Ukrainian National Twice Indicted in Los Angeles for Pro-Russian Hacking
U.S. and allied cybersecurity agencies warned this week that pro-Russian hacktivists are targeting critical infrastructure through low-skill but persistent techniques that exploit exposed remote access tools. The alert came as federal prosecutors announced indictments charging a 33-year-old Ukrainian national for participating two of the most active group’s critical infrastructure hacks.
See Also: Going Beyond the Copilot Pilot – A CISO’s Perspective
An advisory from the Cybersecurity and Infrastructure Security Agency, the FBI, NSA and other U.S. and global agencies said pro-Russian hacktivists lean on opportunistic breaches targeting operational technology environments – often by scanning for internet-facing virtual network computing services with weak or no authentication protocols. Officials described the campaigns as “less sophisticated, lower-impact attacks” than operations run by advanced persistent threat actors. Basic techniques can still disrupt industrial processes when attackers reach poorly secured devices tasked with controlling physical equipment.
The advisory singles out groups Cyber Army of Russia Reborn, Z-Pentest, NoName057(16) and Sector16, which have spent the last several years claiming credit for an array of hacks against water utilities, energy operators and government services in the United States and abroad. They select victims based on easy access rather than any detailed targeting plan, taking advantage of exposed virtual network computing services and other remote access tools that allow direct interaction with human-machine interfaces and OT assets (see: Russian DDoS Groups Frothing After Europe Backs Ukraine).
Federal officials said many of the incidents tied to the activity included in the advisory have been limited in scope, but some hacks have caused physical impacts, particularly when attackers reach poorly segmented networks that connect remote access services to live control systems.
The advisory was published Tuesday, the same day 33-year-old Ukrainian national Victoria Eduardovna Dubranova pleaded not guilty in Los Angeles federal court to a second hacking indictment, this one for supporting NoName057(16).

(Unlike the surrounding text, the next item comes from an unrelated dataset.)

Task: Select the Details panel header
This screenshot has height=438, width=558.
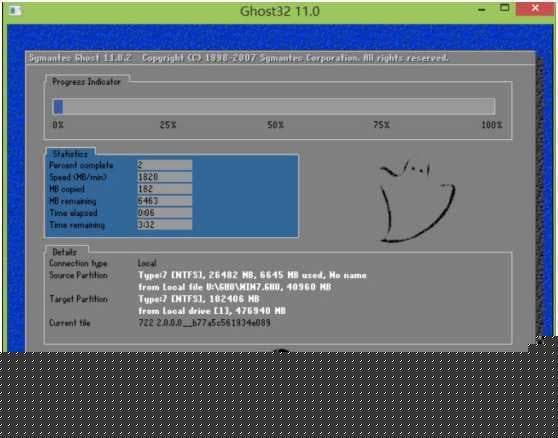Action: (65, 252)
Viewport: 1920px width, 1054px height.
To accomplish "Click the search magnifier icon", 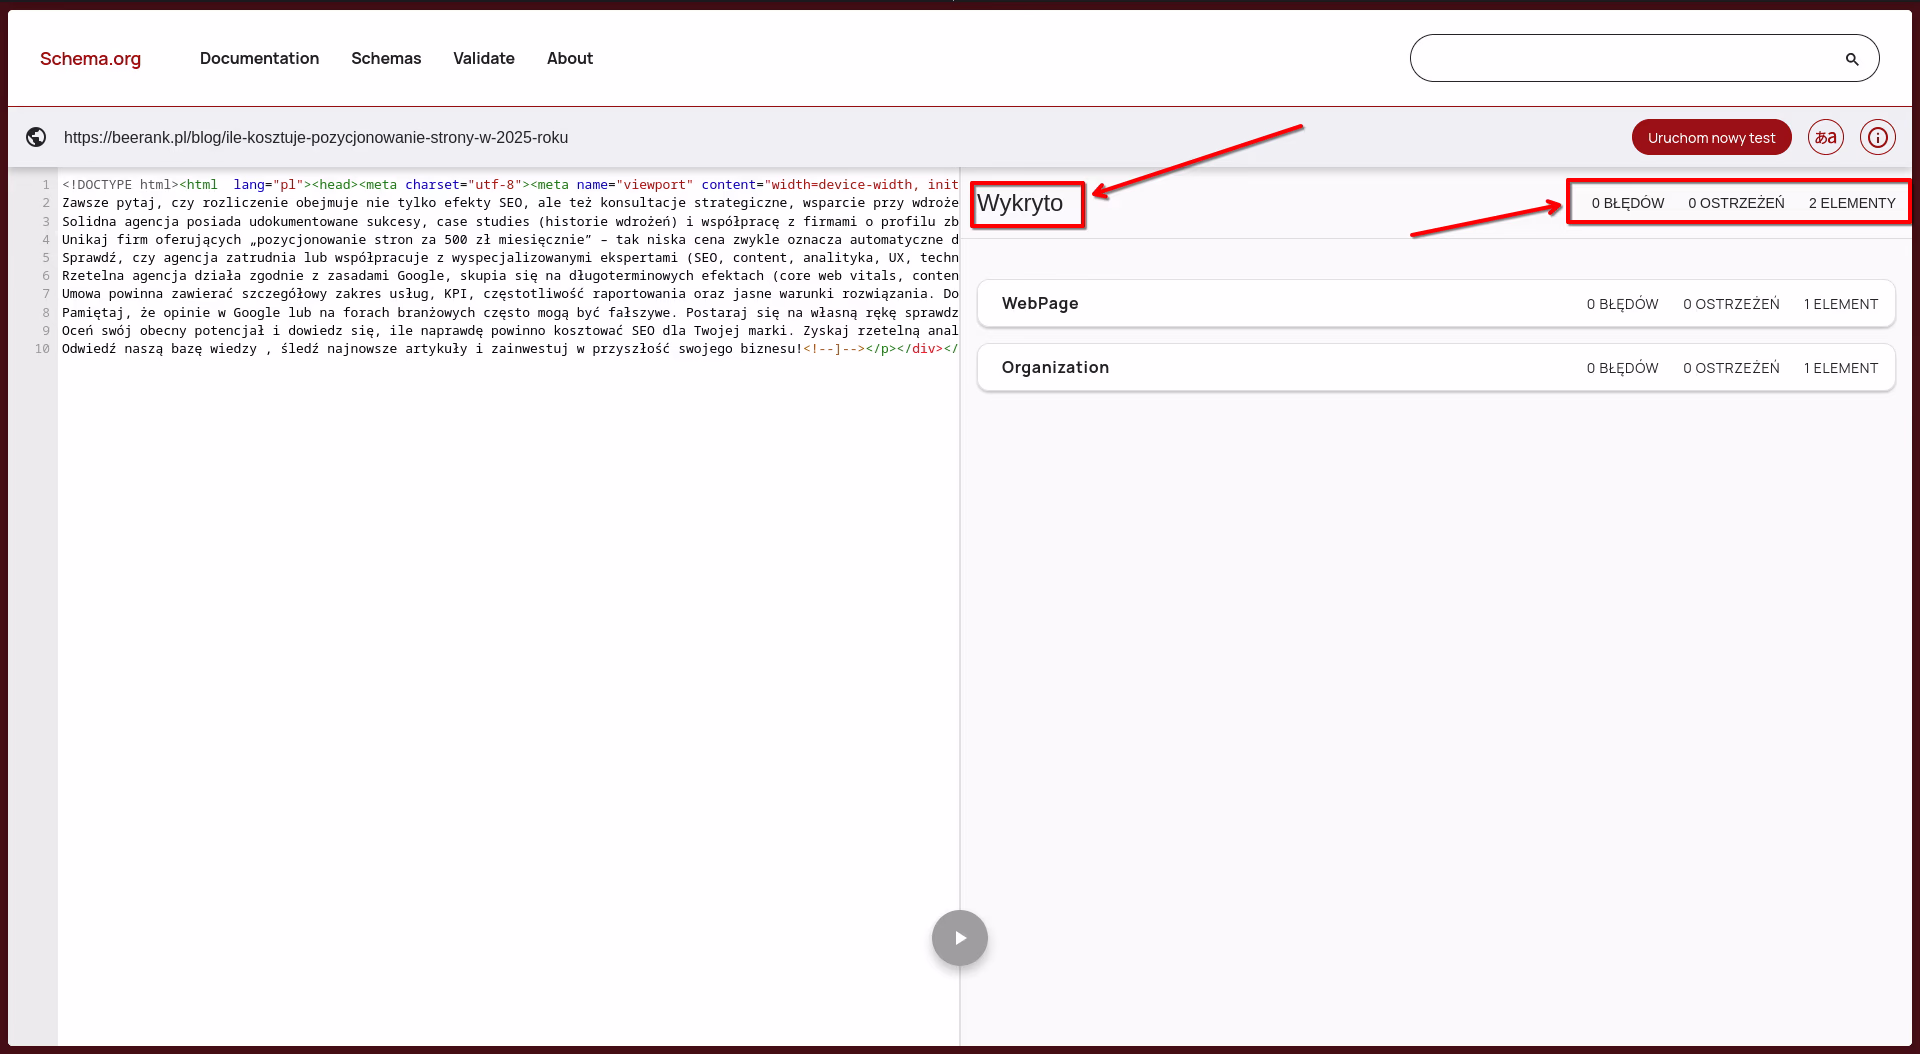I will (x=1851, y=59).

Ukraine extradited Dubranova earlier this year to face Link text goes herecharges of supporting CyberArmyofRussia_Reborn.
Prosecutors say she supported efforts to disrupt critical services in multiple countries and helped facilitate distributed denial-of-service attacks and other online operations designed to advance pro-Russian narratives and pressure governments that back Ukraine and NATO.
Dubranova’s work with CyberArmyofRussia_Reborn included the tampering of public water systems, prosecutors allege. They say the group perpetrated an infamous January 2024 attack against a Texas water utility that caused drinking water to overflow. The group was also allegedly behind the September 2024 hack of an Indiana water utility in an incident that caused all pumps to activate, and a July 2024 incident in Pennsylvania that compromised a landfill water treatment installation.
“The defendant’s illegal actions to tamper with the nation’s public water systems put communities and the nation’s drinking water resources at risk,” EPA Acting Assistant Administrator Craig Pritzlaff said in a statement.
Prosecutors say the hacktivist groups at the center of the case relied on Russian government support to fund subscriptions to DDoS services and other off-the-shelf cybercrime tooling.